→ SELECTED EXCERPT:

┏━━

But Neil Diamond didn’t have American Idol. All he had was his music, terrible hair, a magical voice, and the look of a spritely dwarf (same goes for his Hobbit friend, Dylan).

So yes, I like Neil Diamond. (I got nothing agains ALW, either, I just don’t think he belongs on Idol.) I guess you could say . . . I love him. Cheese and all.

April 24, 2008 question

Only Laurie and Karen M (the M stands for Maybe I’m Amazed At The Way You Speak In Iambic Pentameter All The Time) knew that the Bard was 52 years old to the day when he shed this mortal coil. Brava!

And since today’s the fourth Thursday in an even-numbered month, here’s a sports trivia question (with a hint):

What are the only two franchises in Major League Baseball history with at least 10,000 wins? (Hint: if you only guess one team, and that team happens to be a team I really like, I’ll still give you credit.)

Something Completely Different

I had planned something a little more heartfelt and reverent, but then my world got rocked . . .

Next week is Neil Diamond week on American Idol. I can sum up my reaction in three words: Awesome.

Now I’ll elaborate. Neil Diamond songs are perfect for Idol. It’s the guy who made cheesy good. If cheesy music was actually cheese, Neil Diamond would be France. I can’t wait. It’s the redemption of the show. I say this week, and not Idol Gives Back week, should be the week no one gets eliminated. Heck, they should bring back every contestant, every person to audition.

You can sound bad singing Neil Diamond. But you can’t be boring. This is gonna rock.

Also, the new Will Smith movie, Hancock, looks pretty unbuttoned and hairy chested, too. Can’t wait.

Should I Get You a Card?


What do I say, Earth? Do you want a Hallmark? Box of chocolates? Day off?

I’m sorry, I don’t like Earth Day (no offense, planet). It’s my least favorite fake holiday, right there below Sweetest Day and maybe neck and neck with Andrew Lloyd Weber day on AI. I love Earth, it’s totally the best planet I’ve ever lived on. But the holiday should be recycled into playground equipment.

┗━━

→ GIVEN DATA:

┏━━

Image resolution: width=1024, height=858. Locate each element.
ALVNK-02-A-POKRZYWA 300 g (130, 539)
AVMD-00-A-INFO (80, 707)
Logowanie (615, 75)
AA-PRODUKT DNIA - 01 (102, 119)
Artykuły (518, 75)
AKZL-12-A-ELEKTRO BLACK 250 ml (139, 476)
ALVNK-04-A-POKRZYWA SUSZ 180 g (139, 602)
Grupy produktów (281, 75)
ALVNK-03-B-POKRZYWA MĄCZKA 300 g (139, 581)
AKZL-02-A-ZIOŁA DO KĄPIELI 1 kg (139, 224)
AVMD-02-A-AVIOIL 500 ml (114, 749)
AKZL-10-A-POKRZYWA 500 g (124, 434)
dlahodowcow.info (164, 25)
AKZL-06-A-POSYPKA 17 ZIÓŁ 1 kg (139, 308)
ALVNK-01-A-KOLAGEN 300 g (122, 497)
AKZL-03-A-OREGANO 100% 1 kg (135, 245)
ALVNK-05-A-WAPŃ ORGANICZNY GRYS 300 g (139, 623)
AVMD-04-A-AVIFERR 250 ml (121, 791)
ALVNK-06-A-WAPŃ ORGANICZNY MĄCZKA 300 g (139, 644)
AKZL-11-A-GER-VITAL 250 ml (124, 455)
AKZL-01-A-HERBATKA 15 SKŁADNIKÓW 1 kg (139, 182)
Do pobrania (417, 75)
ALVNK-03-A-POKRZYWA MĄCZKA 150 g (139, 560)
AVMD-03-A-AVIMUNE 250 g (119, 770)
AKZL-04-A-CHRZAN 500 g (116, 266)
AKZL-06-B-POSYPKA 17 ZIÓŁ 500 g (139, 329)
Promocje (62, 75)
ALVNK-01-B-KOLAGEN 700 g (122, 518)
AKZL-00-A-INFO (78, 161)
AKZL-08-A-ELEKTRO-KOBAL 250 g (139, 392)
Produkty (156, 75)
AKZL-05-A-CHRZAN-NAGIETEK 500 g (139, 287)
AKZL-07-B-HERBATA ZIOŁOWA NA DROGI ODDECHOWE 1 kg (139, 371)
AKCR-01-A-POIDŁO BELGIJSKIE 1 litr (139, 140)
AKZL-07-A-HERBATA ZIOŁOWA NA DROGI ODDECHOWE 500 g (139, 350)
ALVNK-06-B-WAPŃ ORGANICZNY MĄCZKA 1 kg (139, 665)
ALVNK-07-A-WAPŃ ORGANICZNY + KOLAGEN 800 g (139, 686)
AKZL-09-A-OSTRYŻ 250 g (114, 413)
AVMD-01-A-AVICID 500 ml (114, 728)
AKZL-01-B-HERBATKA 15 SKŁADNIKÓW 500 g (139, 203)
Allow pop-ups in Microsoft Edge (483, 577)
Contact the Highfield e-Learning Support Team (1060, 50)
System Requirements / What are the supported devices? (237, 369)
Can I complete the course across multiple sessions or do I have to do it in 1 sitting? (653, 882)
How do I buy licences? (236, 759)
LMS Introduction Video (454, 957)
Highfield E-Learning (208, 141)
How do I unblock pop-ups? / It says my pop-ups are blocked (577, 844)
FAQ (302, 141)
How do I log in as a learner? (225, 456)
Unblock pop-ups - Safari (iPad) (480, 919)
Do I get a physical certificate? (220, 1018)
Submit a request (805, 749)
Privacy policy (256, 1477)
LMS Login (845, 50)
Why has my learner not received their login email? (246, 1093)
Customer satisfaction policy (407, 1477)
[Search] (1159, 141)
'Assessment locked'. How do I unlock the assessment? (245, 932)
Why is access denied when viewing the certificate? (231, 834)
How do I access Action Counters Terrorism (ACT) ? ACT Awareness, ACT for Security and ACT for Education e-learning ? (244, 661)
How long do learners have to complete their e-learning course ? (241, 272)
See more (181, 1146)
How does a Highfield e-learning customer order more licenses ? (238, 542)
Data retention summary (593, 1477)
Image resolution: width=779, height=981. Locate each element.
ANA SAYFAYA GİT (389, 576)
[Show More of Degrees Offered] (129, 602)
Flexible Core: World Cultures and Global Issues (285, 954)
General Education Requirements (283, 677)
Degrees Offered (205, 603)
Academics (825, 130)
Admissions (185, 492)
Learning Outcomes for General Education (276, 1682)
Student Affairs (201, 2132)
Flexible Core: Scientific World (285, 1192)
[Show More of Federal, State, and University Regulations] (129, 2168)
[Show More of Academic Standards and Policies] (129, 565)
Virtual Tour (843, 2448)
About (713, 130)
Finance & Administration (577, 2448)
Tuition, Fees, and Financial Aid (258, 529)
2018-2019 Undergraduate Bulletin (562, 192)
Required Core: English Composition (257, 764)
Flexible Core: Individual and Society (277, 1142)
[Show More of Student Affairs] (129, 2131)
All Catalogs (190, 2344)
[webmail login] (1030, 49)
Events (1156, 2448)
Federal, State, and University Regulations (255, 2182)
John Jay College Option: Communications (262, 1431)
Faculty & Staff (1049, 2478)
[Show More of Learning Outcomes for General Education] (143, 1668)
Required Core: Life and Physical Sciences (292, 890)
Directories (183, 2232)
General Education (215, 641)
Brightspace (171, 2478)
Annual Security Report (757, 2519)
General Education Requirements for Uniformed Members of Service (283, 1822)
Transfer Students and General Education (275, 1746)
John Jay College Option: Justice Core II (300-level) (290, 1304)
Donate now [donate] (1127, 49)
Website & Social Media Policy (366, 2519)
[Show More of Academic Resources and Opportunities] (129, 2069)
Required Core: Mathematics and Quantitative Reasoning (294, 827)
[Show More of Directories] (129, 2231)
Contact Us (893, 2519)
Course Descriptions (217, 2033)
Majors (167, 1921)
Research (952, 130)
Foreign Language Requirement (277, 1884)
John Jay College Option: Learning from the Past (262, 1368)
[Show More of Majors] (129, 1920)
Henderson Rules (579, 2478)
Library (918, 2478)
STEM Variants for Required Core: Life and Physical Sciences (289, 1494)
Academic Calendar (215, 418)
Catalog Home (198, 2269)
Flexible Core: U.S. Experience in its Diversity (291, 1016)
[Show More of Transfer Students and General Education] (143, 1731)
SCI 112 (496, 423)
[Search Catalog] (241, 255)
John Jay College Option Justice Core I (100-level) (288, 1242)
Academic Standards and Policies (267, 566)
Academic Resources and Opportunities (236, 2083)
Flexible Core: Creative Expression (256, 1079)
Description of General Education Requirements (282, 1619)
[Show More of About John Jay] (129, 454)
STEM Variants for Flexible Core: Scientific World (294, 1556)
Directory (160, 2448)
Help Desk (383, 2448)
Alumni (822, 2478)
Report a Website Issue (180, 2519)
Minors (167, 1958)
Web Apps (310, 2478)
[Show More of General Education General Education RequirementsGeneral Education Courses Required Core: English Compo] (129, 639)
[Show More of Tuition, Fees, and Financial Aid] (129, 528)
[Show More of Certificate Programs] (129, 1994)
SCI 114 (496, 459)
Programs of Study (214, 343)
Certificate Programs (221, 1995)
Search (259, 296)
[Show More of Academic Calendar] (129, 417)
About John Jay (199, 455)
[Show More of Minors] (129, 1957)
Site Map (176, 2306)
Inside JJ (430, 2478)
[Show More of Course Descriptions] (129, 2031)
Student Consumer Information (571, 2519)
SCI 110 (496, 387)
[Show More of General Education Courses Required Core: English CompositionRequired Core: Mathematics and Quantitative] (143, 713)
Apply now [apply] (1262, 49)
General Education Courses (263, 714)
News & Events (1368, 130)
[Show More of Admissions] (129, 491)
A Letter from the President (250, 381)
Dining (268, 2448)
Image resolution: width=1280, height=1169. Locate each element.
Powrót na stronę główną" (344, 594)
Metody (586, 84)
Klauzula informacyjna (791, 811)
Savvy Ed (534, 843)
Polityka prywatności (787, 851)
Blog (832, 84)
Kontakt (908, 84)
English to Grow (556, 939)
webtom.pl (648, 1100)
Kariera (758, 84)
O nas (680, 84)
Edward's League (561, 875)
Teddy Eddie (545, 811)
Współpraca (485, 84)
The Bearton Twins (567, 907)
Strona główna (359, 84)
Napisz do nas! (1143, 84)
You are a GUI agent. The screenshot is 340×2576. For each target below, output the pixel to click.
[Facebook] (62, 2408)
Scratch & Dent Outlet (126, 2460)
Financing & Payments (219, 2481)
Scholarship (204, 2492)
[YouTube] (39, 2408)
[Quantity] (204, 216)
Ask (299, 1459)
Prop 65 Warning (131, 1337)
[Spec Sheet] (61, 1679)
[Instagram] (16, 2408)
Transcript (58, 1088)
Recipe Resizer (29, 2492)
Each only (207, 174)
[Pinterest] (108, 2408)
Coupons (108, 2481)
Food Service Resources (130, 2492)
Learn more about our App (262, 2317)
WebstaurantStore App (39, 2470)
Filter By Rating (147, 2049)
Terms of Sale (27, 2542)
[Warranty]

┗━━

Pick up the blog text about Neil Diamond, American Idol, and Earth Day after its last sentence and write what comes next.

It’s not that I don’t think Earth is worth the trouble. It’s kind of in the same vein as Mother’s Day – the whole point of the event is to give the honoree a break, but by the end of the day, you’ve burned the french toast, got crumbs in the bed, spent all day in line at Ponderosa, strewn wrapping paper and bad presents and sarcastic cards across the living room, and somehow still managed to leave a kitchen full of dishes for later that evening (cuz let’s face it, Mother’s Day ends at about 4:30 in the afternoon). I just don’t think we’re really helping.

There are plenty of valid environmental causes, I don’t mean to dismiss them all. In general, wasteful living, excessive consumerism, and general disregard for the world around you are all deplorable yet regrettably prevalent lifestyles. I think we use too much and reuse too little. I also think global warming is an absolute crock put upon us by the most arrogant pseudo-scientists in the entire history of planetary studies. Maybe that is what has ruined Earth Day for me.

Probably not, though. Another candidate for Earth-Day ruining champion has to be people who try to offset excessive energy use by making up for it in some other way. Somebody pimp slaps the Earth one second and then buys it flowers. “No, Earth. I love you, baby, come on.” Sorry. Not buying it. I’m not buying that and the whole day any more than I’m buying Jason Castro singing like a glamourpuss. Sorry.